Now I've got two questions:

1. How do I calculate Equivalent weight of O₂? Is it from the 2nd reaction where n=2 as O₂ is being reduced to O^2-?
2. How's this formula V₁S₁=V₂S₂ going to calculate the conc. of O2 straight way when Na₂S₂O₃ reacts with I₂ and not O₂? Through this equation aren't we supposed to relate only the Volume and strength of chemicals that react ? O₂ and N₂S₂O₃ are not directly reacting!

 

[MoreKnowledge]

We were measuring the amount of O2 dissolved in water by Winkler's method.
Here's a link to the procedure and reactions: http://file:///C:/Users/SANJUKTA/Desktop/Downloads/Capture.PNG http://dropcanvas.com/6su7m/1 (The same is attached to this post)
We had to use this formula: c(O2) (mg/L)=(V1×N×E×1000)/V4
where
V1 = Vol of titrant Na2S2O3
V4 =Vol of analyte
E =Equ wgt of O2
N =Normality of Na2S2O3 sol

Now I've got two questions:

1. How do I calculate Equivalent weight of O₂? Is it from the 2nd reaction where n=2 as O₂ is being reduced to O^2-?
2. How's this formula V₁S₁=V₂S₂ going to calculate the conc. of O2 straight way when Na₂S₂O₃ reacts with I₂ and not O₂? Through this equation aren't we supposed to relate only the Volume and strength of chemicals that react ? O₂ and N₂S₂O₃ are not directly reacting!

Hello. Some more information would have helped me form a proper answer to your questions, but with what has been given I have tried my best. I have tried to include explanations so that each step makes sense. Hopefully it isn't too lengthy though.

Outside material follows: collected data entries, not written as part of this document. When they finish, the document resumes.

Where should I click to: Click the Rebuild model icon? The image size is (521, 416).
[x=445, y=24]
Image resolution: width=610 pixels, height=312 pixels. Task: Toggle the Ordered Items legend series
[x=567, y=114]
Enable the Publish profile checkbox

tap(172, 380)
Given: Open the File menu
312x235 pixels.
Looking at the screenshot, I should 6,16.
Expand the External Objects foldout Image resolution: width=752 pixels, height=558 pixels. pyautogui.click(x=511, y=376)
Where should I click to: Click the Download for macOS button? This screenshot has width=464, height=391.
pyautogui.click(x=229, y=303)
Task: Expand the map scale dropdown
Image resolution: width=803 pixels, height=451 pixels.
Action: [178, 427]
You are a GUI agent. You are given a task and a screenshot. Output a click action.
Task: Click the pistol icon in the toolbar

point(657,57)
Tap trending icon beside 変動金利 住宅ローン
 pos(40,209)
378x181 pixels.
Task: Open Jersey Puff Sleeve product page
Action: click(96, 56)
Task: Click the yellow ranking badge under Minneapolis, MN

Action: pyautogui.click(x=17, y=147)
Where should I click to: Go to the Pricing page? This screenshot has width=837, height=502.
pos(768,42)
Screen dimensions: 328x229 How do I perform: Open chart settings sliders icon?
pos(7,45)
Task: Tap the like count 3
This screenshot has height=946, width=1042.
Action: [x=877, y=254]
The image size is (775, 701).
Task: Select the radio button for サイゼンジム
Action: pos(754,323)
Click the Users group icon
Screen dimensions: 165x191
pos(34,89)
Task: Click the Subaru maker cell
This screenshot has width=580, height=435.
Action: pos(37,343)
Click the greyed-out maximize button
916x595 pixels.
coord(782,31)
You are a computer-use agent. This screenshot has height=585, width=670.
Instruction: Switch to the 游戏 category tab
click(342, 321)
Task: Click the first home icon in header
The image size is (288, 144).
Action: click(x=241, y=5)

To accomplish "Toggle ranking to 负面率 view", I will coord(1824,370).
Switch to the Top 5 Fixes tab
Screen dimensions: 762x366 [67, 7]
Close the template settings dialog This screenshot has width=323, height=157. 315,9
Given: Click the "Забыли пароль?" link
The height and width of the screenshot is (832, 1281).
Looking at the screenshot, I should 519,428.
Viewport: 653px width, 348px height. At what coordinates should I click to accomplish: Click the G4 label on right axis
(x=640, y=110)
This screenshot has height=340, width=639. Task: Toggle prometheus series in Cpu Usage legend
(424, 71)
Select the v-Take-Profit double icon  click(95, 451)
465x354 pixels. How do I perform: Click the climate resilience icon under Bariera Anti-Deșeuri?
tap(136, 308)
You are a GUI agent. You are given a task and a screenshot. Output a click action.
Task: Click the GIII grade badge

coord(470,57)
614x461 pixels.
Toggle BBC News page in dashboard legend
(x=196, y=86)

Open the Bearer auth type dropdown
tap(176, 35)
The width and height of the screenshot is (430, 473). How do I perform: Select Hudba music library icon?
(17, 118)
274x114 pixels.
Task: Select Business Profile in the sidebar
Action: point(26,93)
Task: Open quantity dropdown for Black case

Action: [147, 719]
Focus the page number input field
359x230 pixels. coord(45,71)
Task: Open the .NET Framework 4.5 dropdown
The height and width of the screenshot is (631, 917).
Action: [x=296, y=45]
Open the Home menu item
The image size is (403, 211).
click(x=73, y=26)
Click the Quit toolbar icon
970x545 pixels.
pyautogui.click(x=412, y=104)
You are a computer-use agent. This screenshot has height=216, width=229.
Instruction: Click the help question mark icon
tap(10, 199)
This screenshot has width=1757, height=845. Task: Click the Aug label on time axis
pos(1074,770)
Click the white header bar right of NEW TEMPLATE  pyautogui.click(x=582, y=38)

To answer your 1st question, the equivalent weight of O2 is the mass of a mole of O2. You can find the mass per mole of O2 by first finding the mass per mole of O and multiplying it by 2. The mass per mole of O is equal to the atomic weight of oxygen as grams. Oxygen has an atomic weight (average atomic mass) of 16.00 a.m.u. (atomic mass units). The mass per mole of oxygen is thus 16.00 grams per mole. So, the mass per mole of O2 is 32.00 g / mol, and the equivalent weight is 32.00 grams.

In your 2nd question, you mention that it is I2 that reacts with Na2S2O3, and not O2. You are right. However, the amount of I2 that is available to react with the Na2S2O3 is determined by the amount of O2 present in the water sample. By the equations in the lab procedures you provided, every molecule of oxygen (O2) reacts to free two molecules of iodine (2 I2). This iodine is what is causing the golden color of the solution. When Na2S2O3 is added to the solution, 2 units of it react with each molecule of iodine and effectively work to eliminate the golden color. So, four units of Na2S2O3 are needed for every molecule of O2. And therefore, four moles of Na2S2O3 are needed for every mole of O2.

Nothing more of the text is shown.